Orlando is still looking to string together marquee wins. But the team is still 1.5 games behind the Philadelphia 76ers for sixth and avoiding the Play-In. The Magic should be in that race to the end of the season.
Still, that is not where the Magic want to be. All of that is sugarcoating many of the issues that led to a collapse like this. It is a clue and a preview of the big questions the Magic will ask this offseason as they try to climb into contention.
Jamahl Mosley has been at the center of a lot of attention among fans and even around the league.
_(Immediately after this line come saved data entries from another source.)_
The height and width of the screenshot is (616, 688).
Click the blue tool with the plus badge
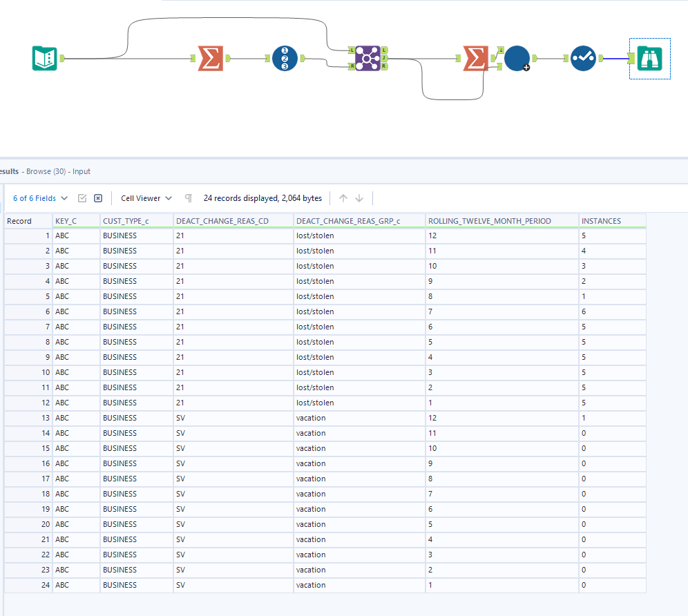pyautogui.click(x=517, y=58)
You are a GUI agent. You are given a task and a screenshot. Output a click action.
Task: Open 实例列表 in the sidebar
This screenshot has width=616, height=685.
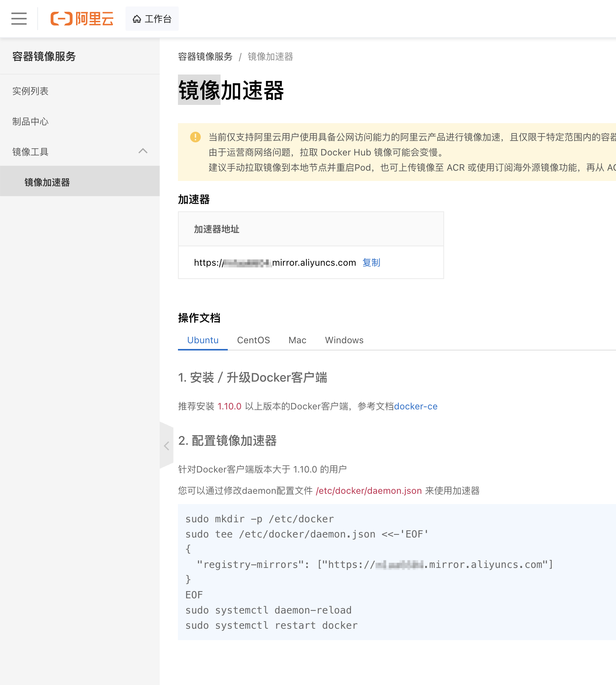tap(30, 91)

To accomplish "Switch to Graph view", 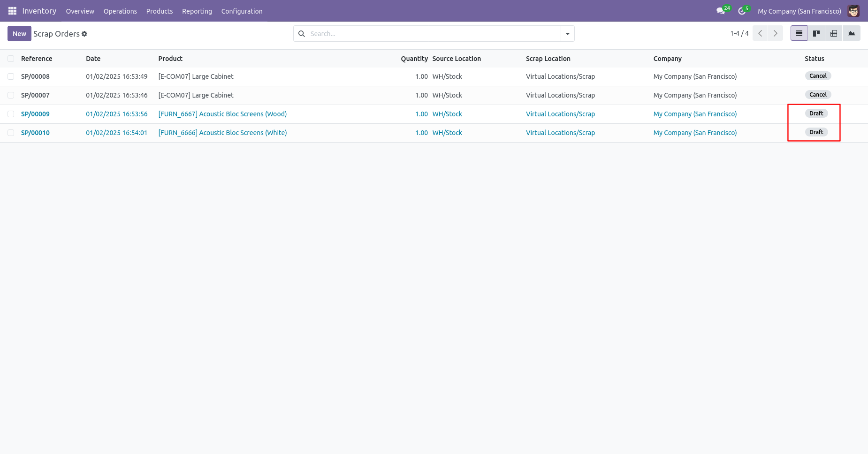I will click(x=851, y=33).
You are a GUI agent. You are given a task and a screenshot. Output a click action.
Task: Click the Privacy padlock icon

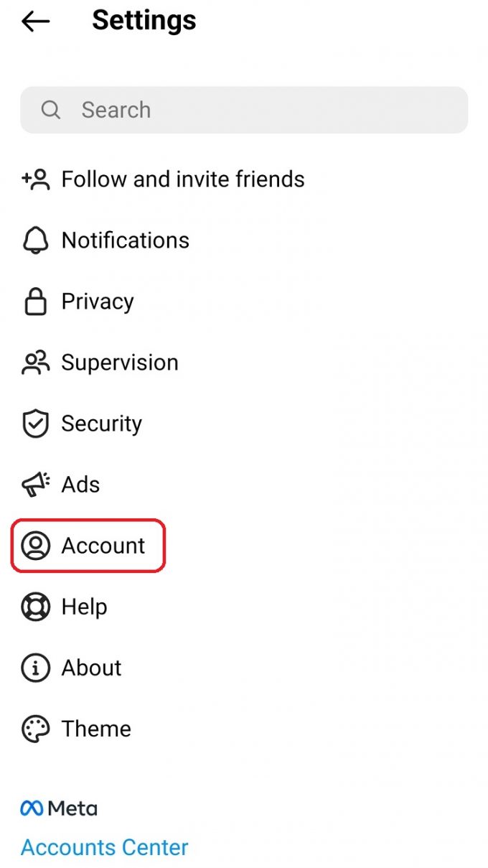pos(34,302)
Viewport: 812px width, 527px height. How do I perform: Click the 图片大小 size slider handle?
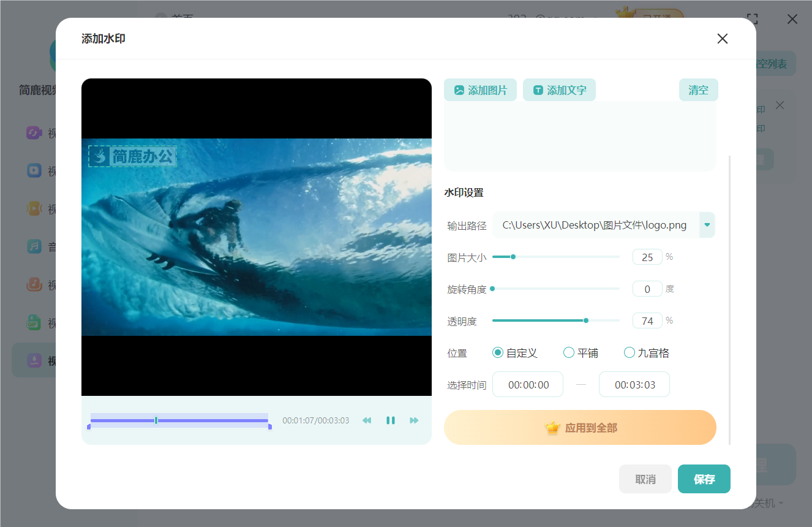pos(513,257)
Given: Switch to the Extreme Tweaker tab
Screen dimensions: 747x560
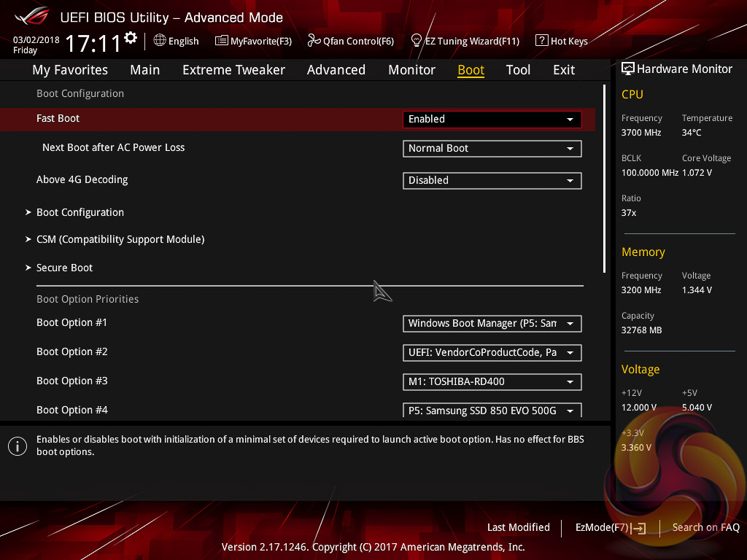Looking at the screenshot, I should pyautogui.click(x=233, y=70).
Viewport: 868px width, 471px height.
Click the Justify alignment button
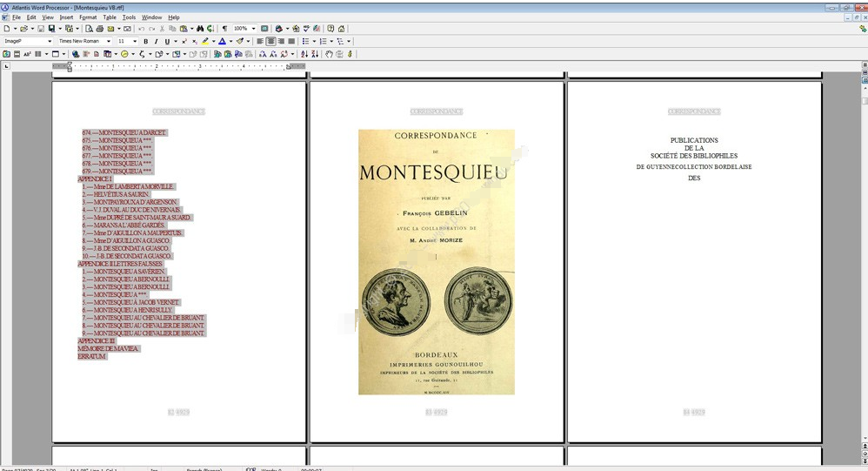tap(291, 41)
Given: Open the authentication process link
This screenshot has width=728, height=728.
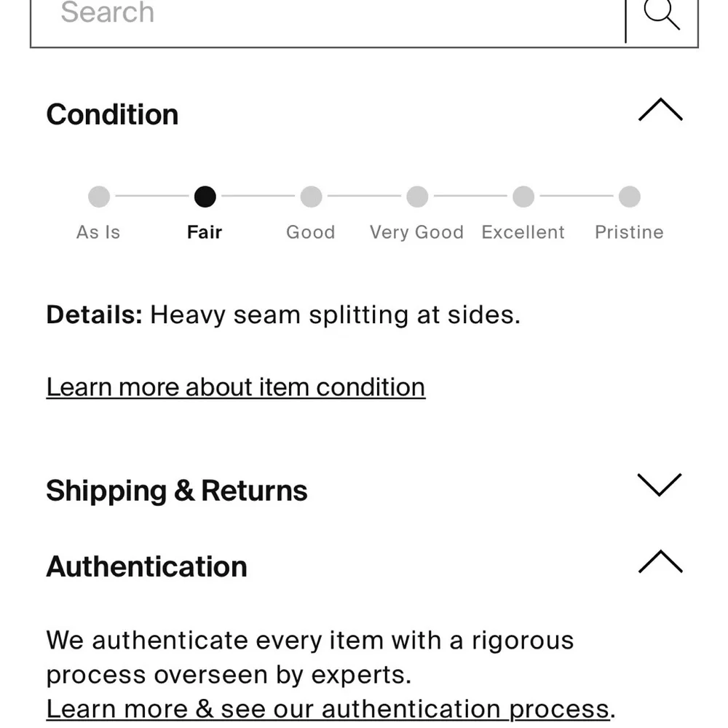Looking at the screenshot, I should (328, 708).
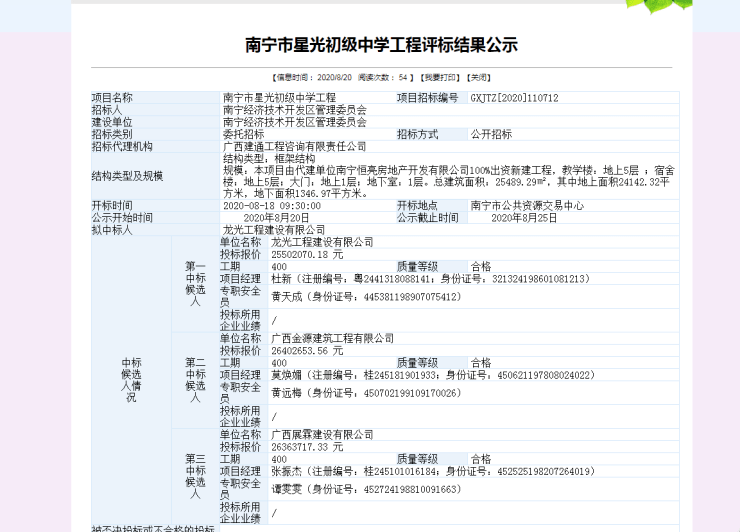Click the 拟中标人 value 龙光工程建设有限公司
Screen dimensions: 740x532
click(274, 230)
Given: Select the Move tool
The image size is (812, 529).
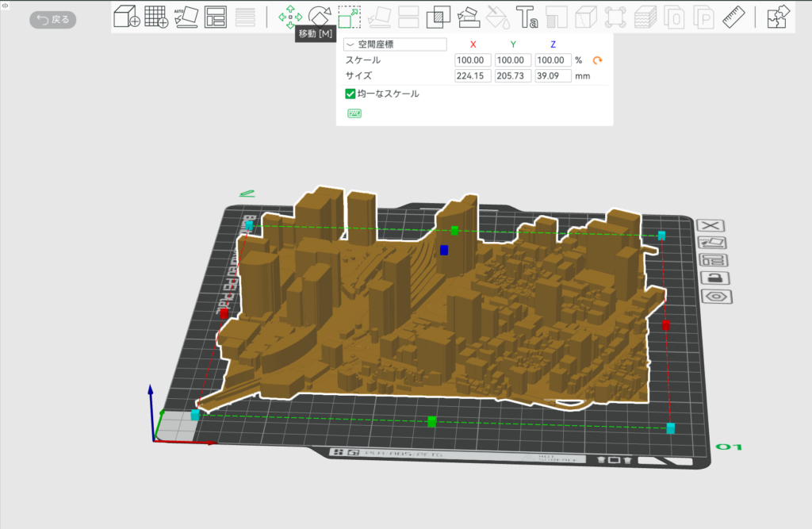Looking at the screenshot, I should tap(290, 17).
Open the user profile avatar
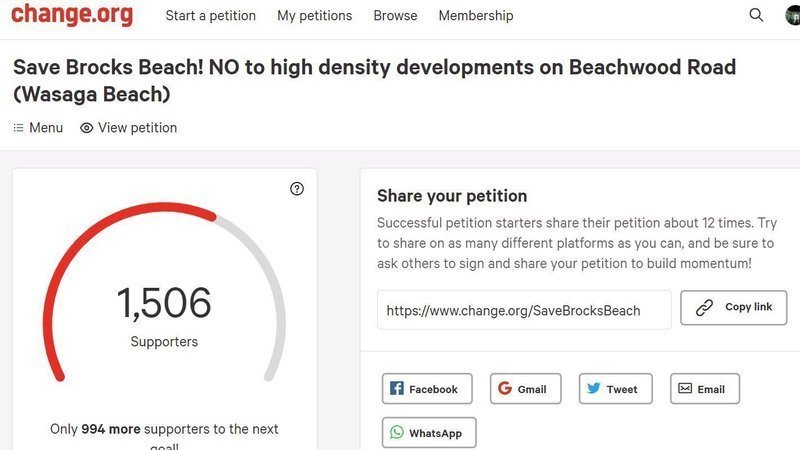 click(x=792, y=15)
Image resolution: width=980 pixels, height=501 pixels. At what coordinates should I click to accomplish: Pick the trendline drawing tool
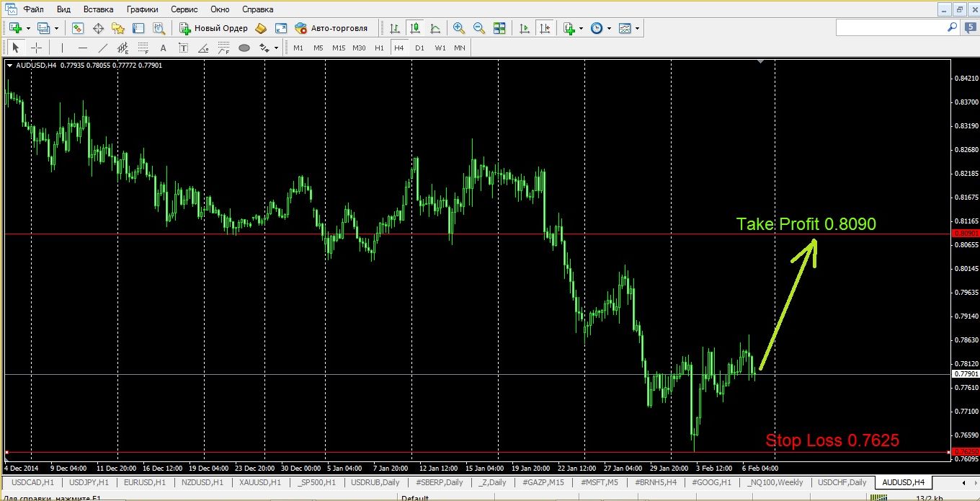coord(103,48)
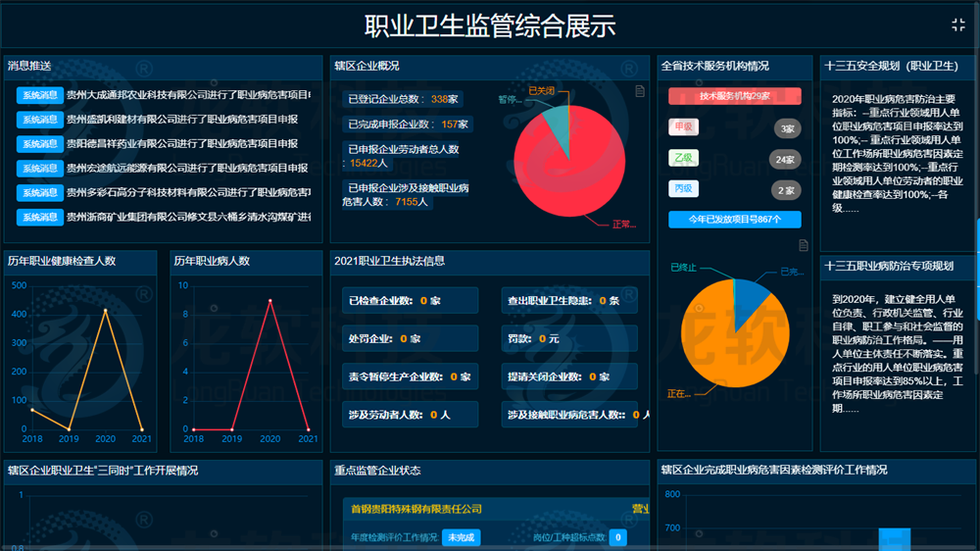
Task: Click 今年已发放项目号867个 blue button
Action: point(735,220)

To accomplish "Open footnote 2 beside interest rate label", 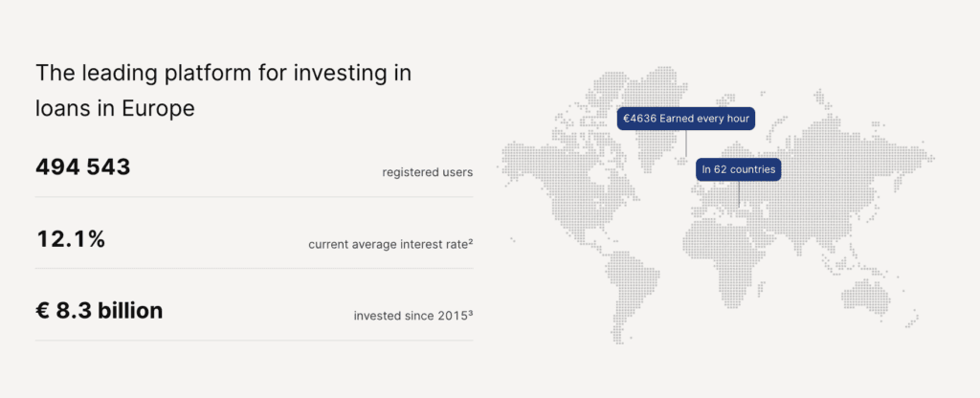I will [471, 242].
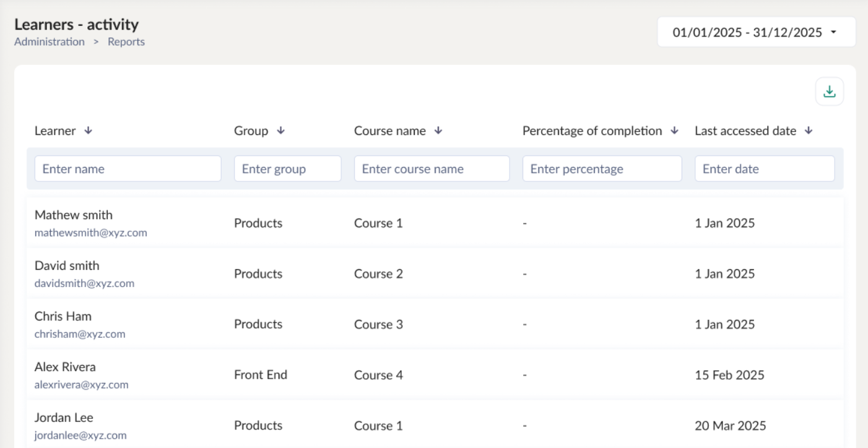Screen dimensions: 868x448
Task: Open the date range dropdown
Action: click(756, 32)
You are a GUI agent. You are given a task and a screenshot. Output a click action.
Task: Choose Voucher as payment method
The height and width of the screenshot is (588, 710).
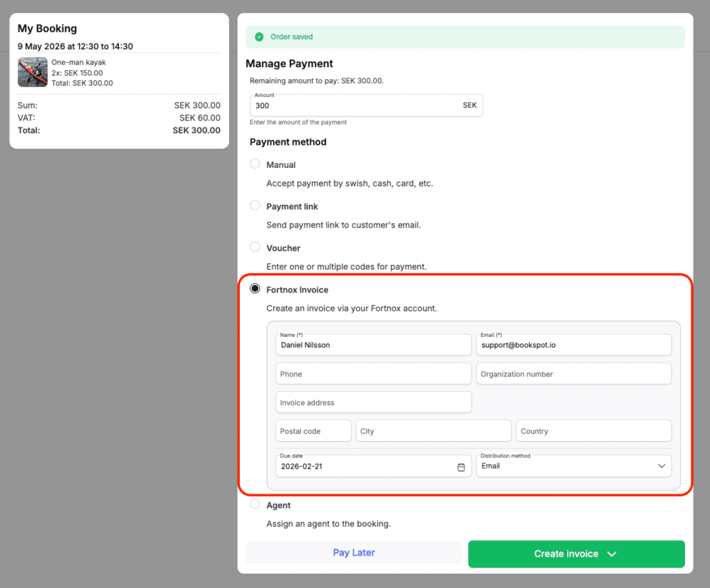255,248
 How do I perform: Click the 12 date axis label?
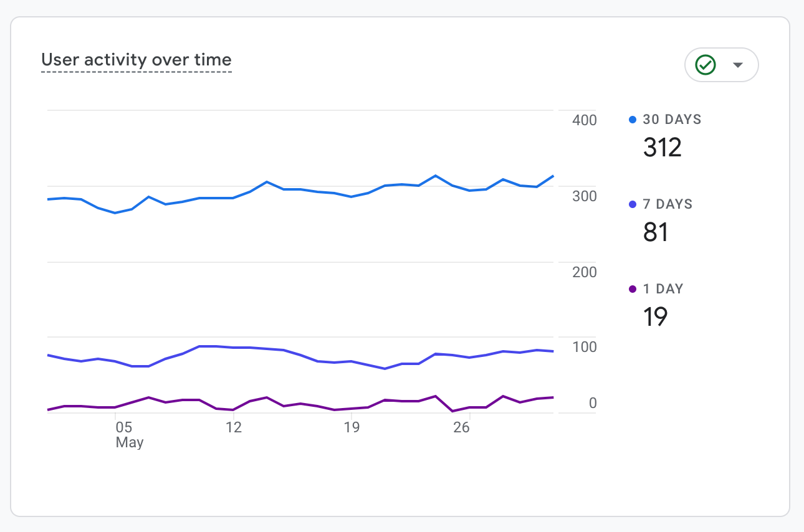[x=234, y=428]
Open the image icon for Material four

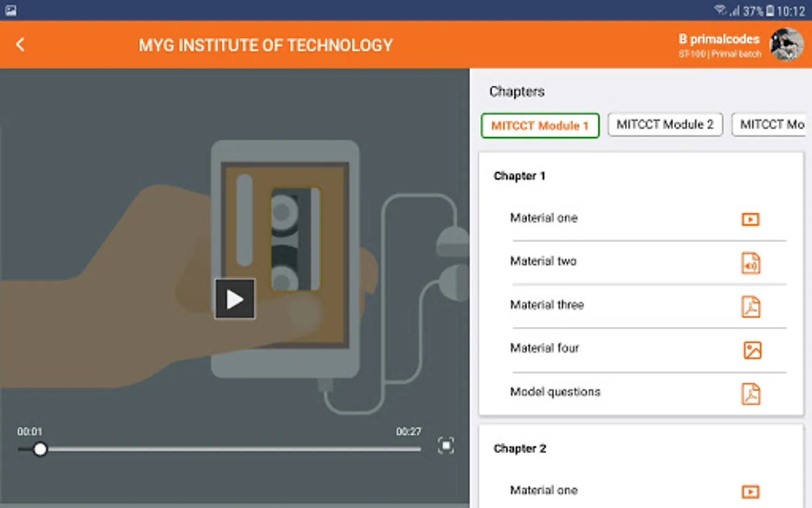point(752,350)
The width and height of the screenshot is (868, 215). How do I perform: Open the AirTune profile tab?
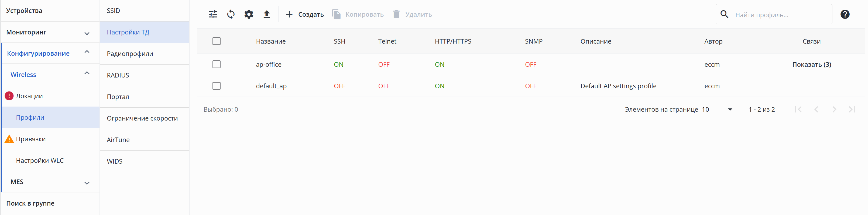point(118,140)
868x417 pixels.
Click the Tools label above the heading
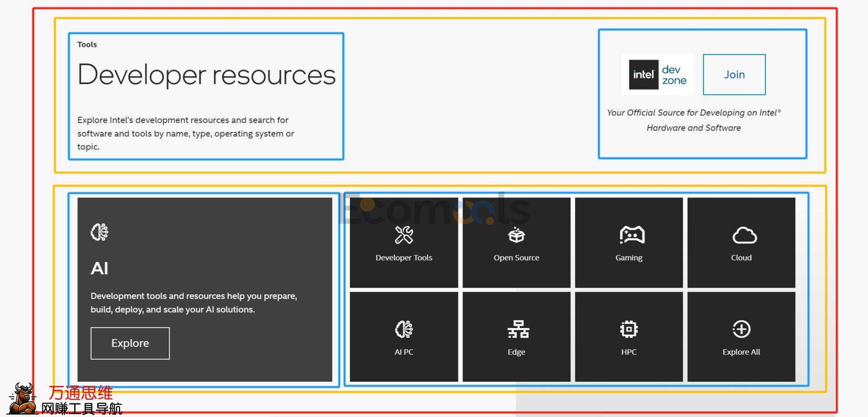(87, 44)
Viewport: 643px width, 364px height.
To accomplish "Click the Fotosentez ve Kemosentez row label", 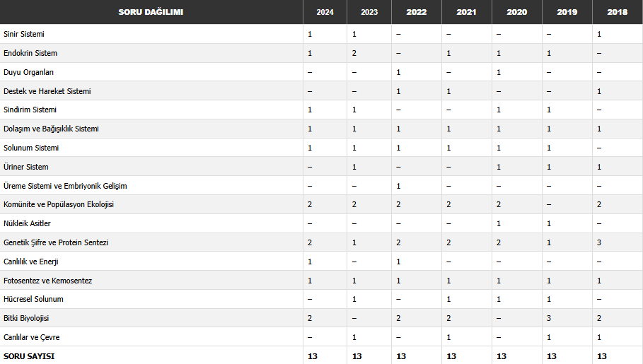I will point(47,281).

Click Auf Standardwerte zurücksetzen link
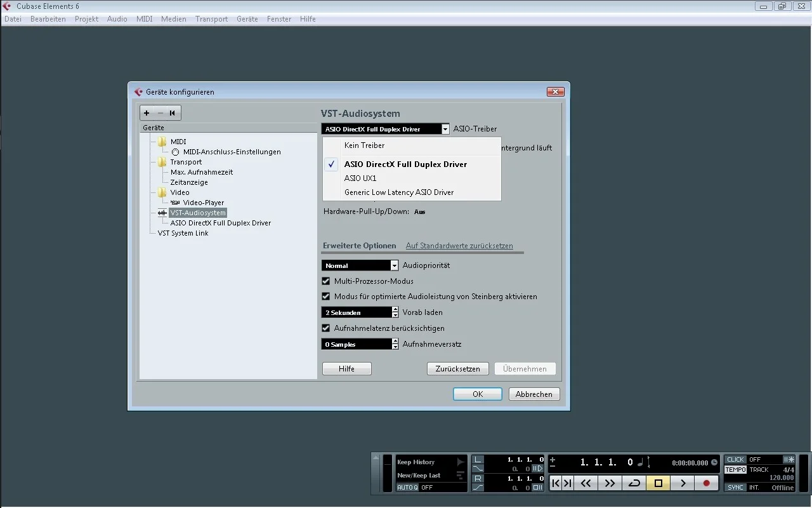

The Magic have failed to meet expectations, and the potential for a third straight first-round exit with a roster whose payroll is about to balloon leaves everyone thinking about a coaching change
All the levers Mosley has tried to pull this year have not worked.
What the Magic do with their coach will be the first big decision of this offseason -- and affect how they approach how to get over that hump they have struggled to climb this season.
Suggs too will face plenty of questions.
Suggs is still mostly beloved. His defensive energy is vital -- and in a good defensive half, the Magic had a 71.4 defensive rating with Suggs on the floor in the first half. He has greatly improved his point guard skills.
But Suggs has dealt with various injuries this year -- first recovering from knee surgery from last year, then a hip injury, then an MCL sprain and then a back strain -- that have limited him to 35 of the team's 58 games (on pace for 59 games if he plays the rest of the season).
Injuries have been the biggest issue the team has faced the last two years. And Suggs has played 50 games just once in his career.
With Anthony Black set to get a big extension, the Magic will have to decide if Jalen Suggs is the right guard for the team's future.
The issues that were apparent in that run Thursday cannot be forgotten. They are part of the key questions the Magic need to answer this offseason. And already the battle lines and decision points are coming into focus.